Ultimate: A Grand Slam, A Blown-Out Arm and Two Long-Waits

After Creighton Gubanich secured his spot in baseball lore in 1999, all he wanted to do was look forward.

"Great, I'm in the history books,'' Gubanich told The Hartford Courant. "But it's over and done with now. Time to move on and try to stay up here as long as possible.''

Gubanich got himself into the history books on May 3, 1999, collecting hitting a grand slam for his first major league hit. He was the first player to do so in 17 years and the fourth overall.

But 'as long as possible' turned out for Gubanich to be not that long. On the season, Gubanich only played in a total of 18 games. Those 18 games turned out to be his entire major league career.

That Gubanich 1999 Topps Traded card was one of the 54 cards that came in my first Ultimate Super Jumbo Pack, it was also one of the coolest. Gubanich is a player that fits nicely with the theme of this blog. He played professionally for a total of 13 years. He made it to the majors, but only briefly.

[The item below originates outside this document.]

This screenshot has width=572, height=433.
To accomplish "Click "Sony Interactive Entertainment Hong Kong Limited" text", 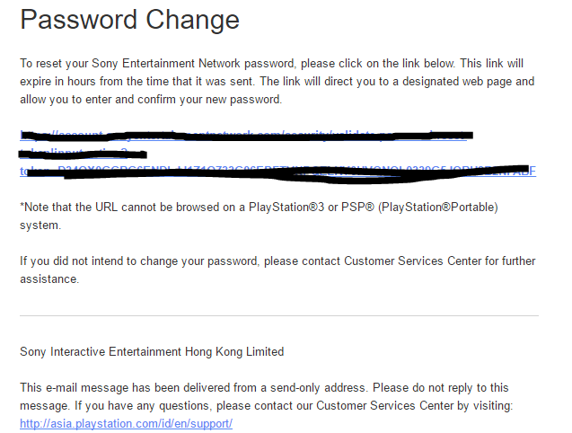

He also had that one big moment, a moment that would be duplicated four years later when Chase Utley made his first major league hit a grand slam for the Phillies. Gubanich, in a direct link to the CMC set, was also the first player to do it since Orlando Mercado did it for Seattle in 1982. Mercado was still around in 1990 and was a member of the CMC set, yet to be reviewed.

I was also pleased to see several minor league cards hidden inside the Ultimate Super Jumbo Pack. There was Joshua Neese, a pitcher for the short-season Niagara Falls Rapids, actually two. Neese was pictured on his 1994 Fleer Excel card. The card was one of two doubles in the pack. That's how I got the clean front and back scan there.

Neese went 12-3 for Niagara Falls in 1993. But he only played in one game in 1994 with Lakeland. Neese left that game after throwing a 1-1 slider. He felt something in his elbow and immediately called to the bench, according to the Lakeland Ledger account.

Neese returned to short-season for 1995, this time at Jamestown. But he wasn't the same. He had a 3.72 ERA as a reliever. It was his final year in affiliated ball. He returned for three seasons in independent leagues from 1997 to 1999 and he was done.

Then there's Tom Wilson, shown here in his 1994 Classic Gold minor league card. Wilson was with the Yankees system then. He played 1994 with AA Albany-Colonie, taken by the Yankees in the 23rd round of the 1990 draft.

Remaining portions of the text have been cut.